━━━━━ Texte fourni

« Je sais qu’en France on est très créatifs quand il s’agit de fiscalité », a ironisé M. Saadé lors d’une conférence de presse concernant l’acquisition d’un opérateur portuaire brésilien.
Interrogé sur l’éventualité de supprimer la taxe au tonnage, prélèvement spécifique aux entreprises du secteur, pour la remplacer par l’impôt sur les sociétés, régime fiscal bien plus défavorable, le patron franco-libanais a alerté sur le risque de décrochage par rapport aux concurrents.
« La taxe au tonnage est un régime européen qui protège les compagnies européennes et qui leur donne la possibilité de continuer à se développer face à la concurrence asiatique », a-t-il assuré.
« Si la France décide d’arrêter le régime de la taxe au tonnage, ça nous met dans une situation de désavantage par rapport à nos concurrents européens et à nos partenaires asiatiques », a-t-il développé.
La taxe au tonnage permet aux compagnies maritimes de s’acquitter d’une taxe déterminée par le tonnage de l’ensemble des navires exploités ou utilisés par l’entreprise, plutôt que de l’impôt sur les sociétés (25% du bénéfice).
Ce régime fiscal favorable, inventé en Grèce dans les années 1950, a peu à peu été adopté par la quasi-totalité des pays européens, mais aussi ailleurs dans le monde.

━━━━━━━━━━

§ Ce qui est demandé:
Répondez aux questions suivantes à partir du texte sur la taxe au tonnage.
(a) Dans quel pays et à quelle époque ce régime fiscal a-t-il été inventé ?
(b) Quel taux d'impôt sur les sociétés le texte mentionne-t-il ?
(c) À propos de quelle acquisition M. Saadé tenait-il sa conférence de presse ?

━━━━━ Données fournies

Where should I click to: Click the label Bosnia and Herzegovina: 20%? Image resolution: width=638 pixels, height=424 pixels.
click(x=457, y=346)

━━━━━━━━━━

§ Réponse ci-dessous:
(a) En Grèce, dans les années 1950.
(b) 25 % du bénéfice.
(c) L'acquisition d'un opérateur portuaire brésilien.